----- Listed entries -----

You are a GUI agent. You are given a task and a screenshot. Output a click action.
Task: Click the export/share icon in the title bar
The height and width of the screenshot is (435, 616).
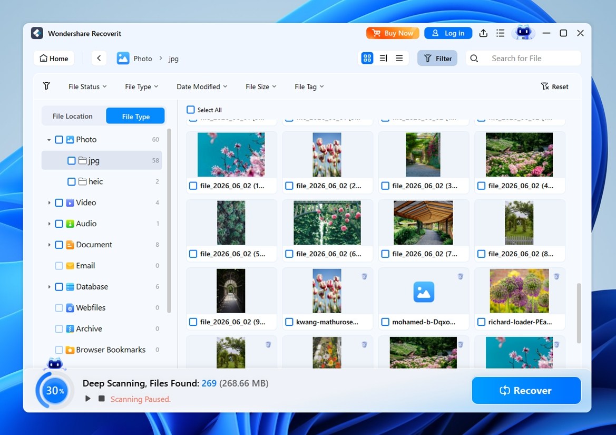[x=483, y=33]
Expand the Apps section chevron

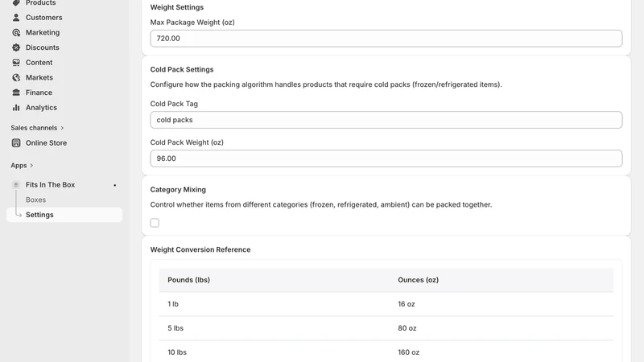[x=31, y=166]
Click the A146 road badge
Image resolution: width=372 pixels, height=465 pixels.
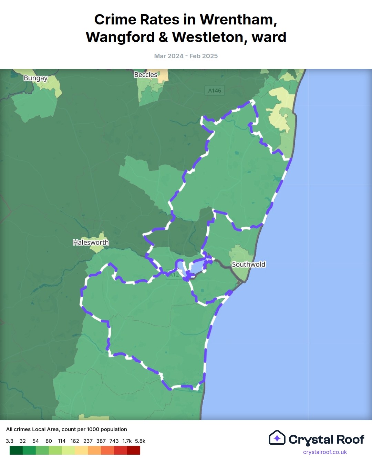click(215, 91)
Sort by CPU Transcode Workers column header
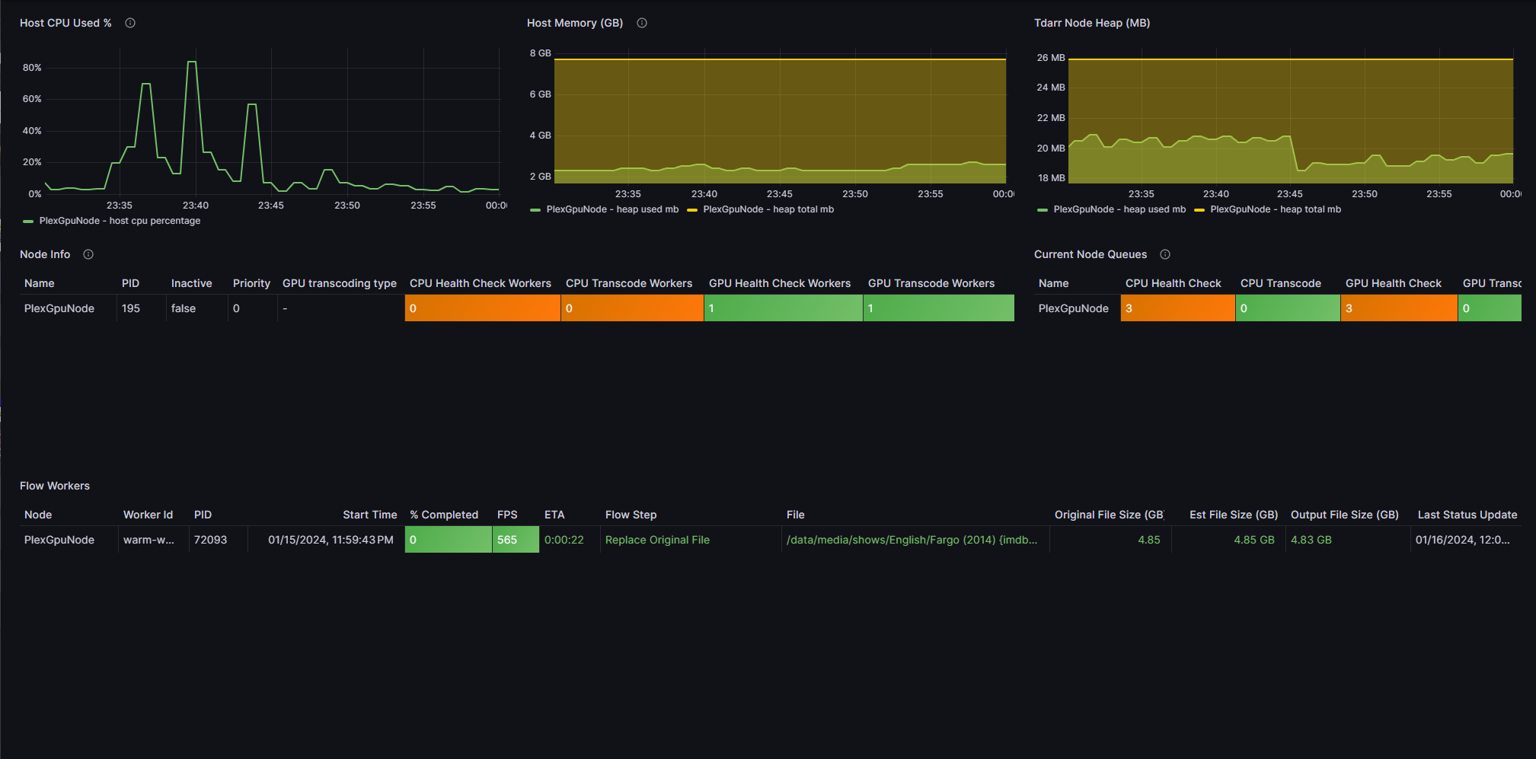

-----

What the task requires:
A faithful, picture-free copy of the material is what this task asks for.

Response area:
You are a GUI agent. You are given a task and a screenshot. Output a click action.
Task: Click the export/share icon in the title bar
The height and width of the screenshot is (435, 616).
[x=483, y=33]
Expand the Apps section chevron

[x=31, y=166]
Click the A146 road badge
Image resolution: width=372 pixels, height=465 pixels.
click(215, 91)
Sort by CPU Transcode Workers column header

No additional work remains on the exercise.